The imputed data also seems attracted towards human outgroups, possibly because of a higher error rate or because imputation exacerbates the ascertainment bias of the targeted SNPs.

P1    P2    P3                  P4                          D-stat Z-score
Chimp Mbuti LBK_EN              LBK_EN.imputed              0.0047 4.390
Chimp Mbuti Corded_Ware_Germany Corded_Ware_Germany.imputed 0.0053 3.293
Chimp Mbuti Anatolia_Neolithic  Anatolia_Neolithic.imputed  0.0074 10.786

Clearly the imputed data in their current state are not suitable for population genetic analysis of this type. I did a pretty simple-minded analysis here, but even so, I think it’s likely that imputation will always introduce subtle biases into this kind of analysis so it’s going to be difficult to convince ourselves that any signals of differences between individuals or populations that we discover in imputed data are actually real. On the other hand, analyses where we can compare across the genome, within individuals, such as selection scans, would allow us to correct for inter-individual variation in imputation quality, and I think this is where this kind of approach will be really useful.

Next steps

As I mentioned above, I did a very simple-minded analysis here, and I’m sure it could be improved. In particular:

  • The genotype likelihoods could be much better calculated. In particular, the error rate is highly context-dependent (probably varying by several orders of magnitude), and properly implementing that would potentially be a big improvement.

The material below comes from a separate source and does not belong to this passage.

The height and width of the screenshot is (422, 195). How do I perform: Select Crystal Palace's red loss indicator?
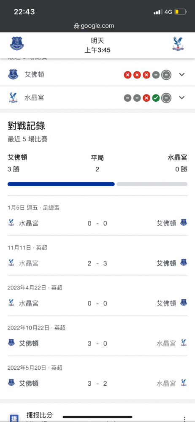146,98
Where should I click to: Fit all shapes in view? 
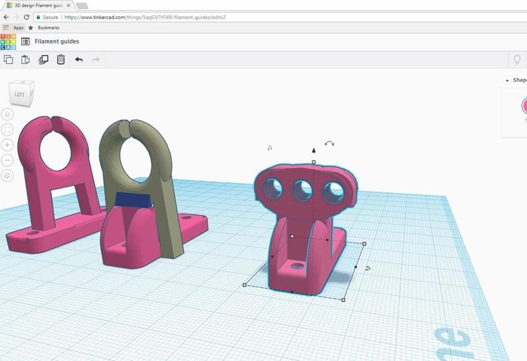7,130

  • I didn’t do any post-imputation filtering here, for the sake of completeness, but in principle, that could remove a lot of bad calls. It’s not immediately obvious to me what the right thing to do is, though.

  • Different, or larger, reference panels might help. I used 1000 Genomes because that’s what I had immediately available and it made the imputation relatively fast, but I imagine something like the HRC would improve things a lot.

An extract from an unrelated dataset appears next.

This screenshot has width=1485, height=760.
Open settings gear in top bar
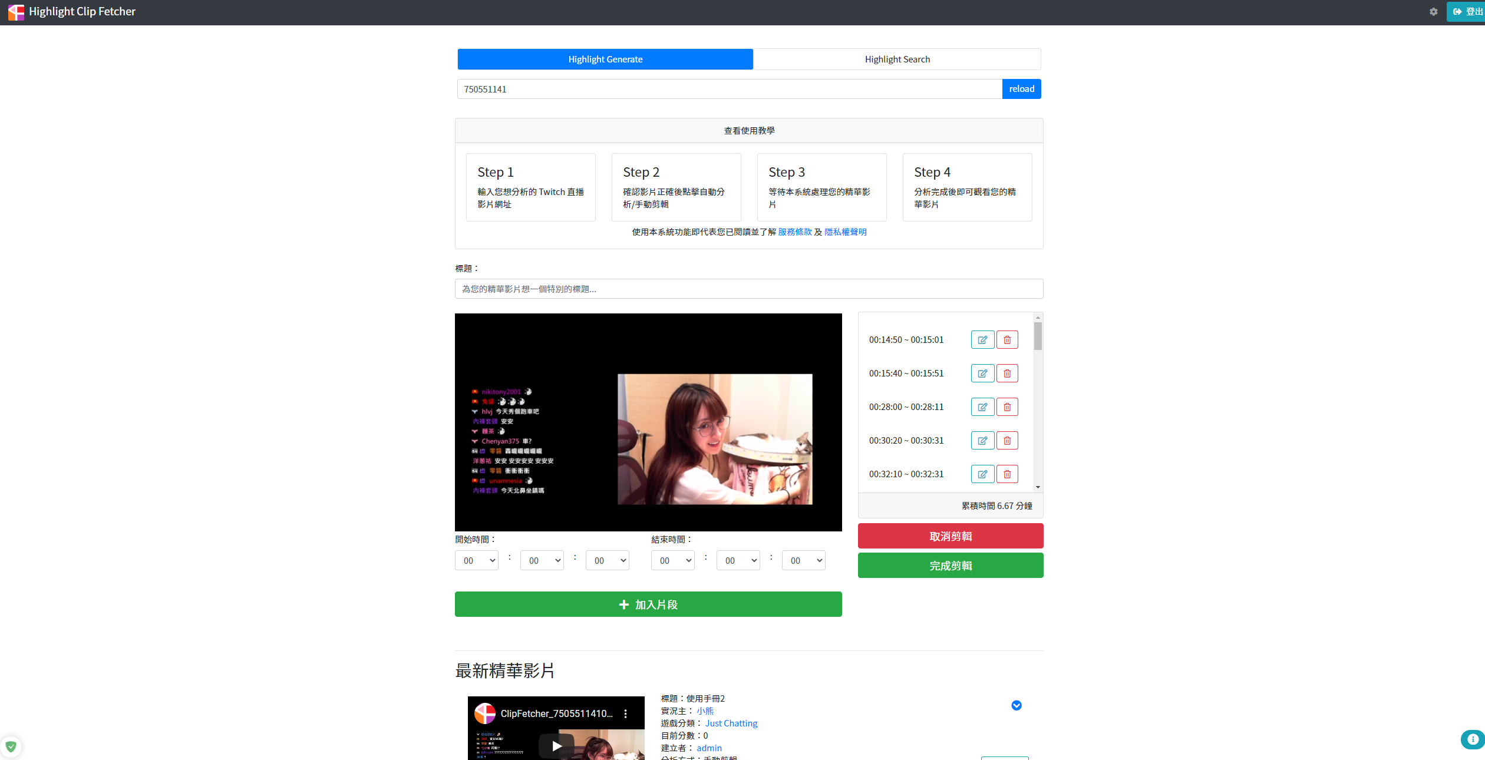click(1433, 12)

  • In phasing diverse present-day samples, I’ve found that using phase-informative reads helps a lot. I’m not sure it would be so useful here, because the fragments are typically very short, but it might be worth a try.

  • I’ve focused on capture data here, because that’s what I have most of, but I’m also interested in applying the same sort of approach to shotgun data. It’s a slightly different problem, but there’s a careful analysis in Gamba et al., and it seems promising.

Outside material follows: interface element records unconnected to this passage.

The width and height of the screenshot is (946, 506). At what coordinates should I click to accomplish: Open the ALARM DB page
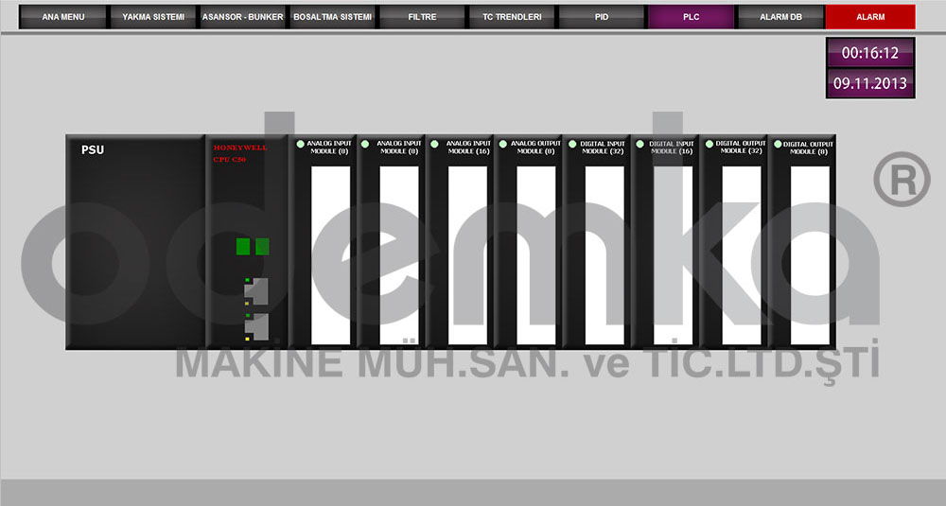[x=780, y=17]
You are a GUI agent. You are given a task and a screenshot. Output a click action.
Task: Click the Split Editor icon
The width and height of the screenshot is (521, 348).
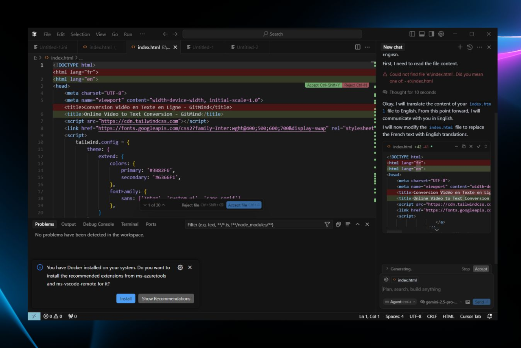(358, 47)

Finally, there’s not much published work in this area, and it would be very helpful to figure out what the best practice is, so if you’ve worked on imputing this dataset, or some other ancient DNA dataset, and you’d like to compare results, or discuss anything about the analysis, please get in touch!

Notes

  1. I think of phasing and imputation as basically the same problem, or at least very closely related. 

  2. Although all these sites are known polymorphic sites that are relatively common, so they probably aren’t that bad.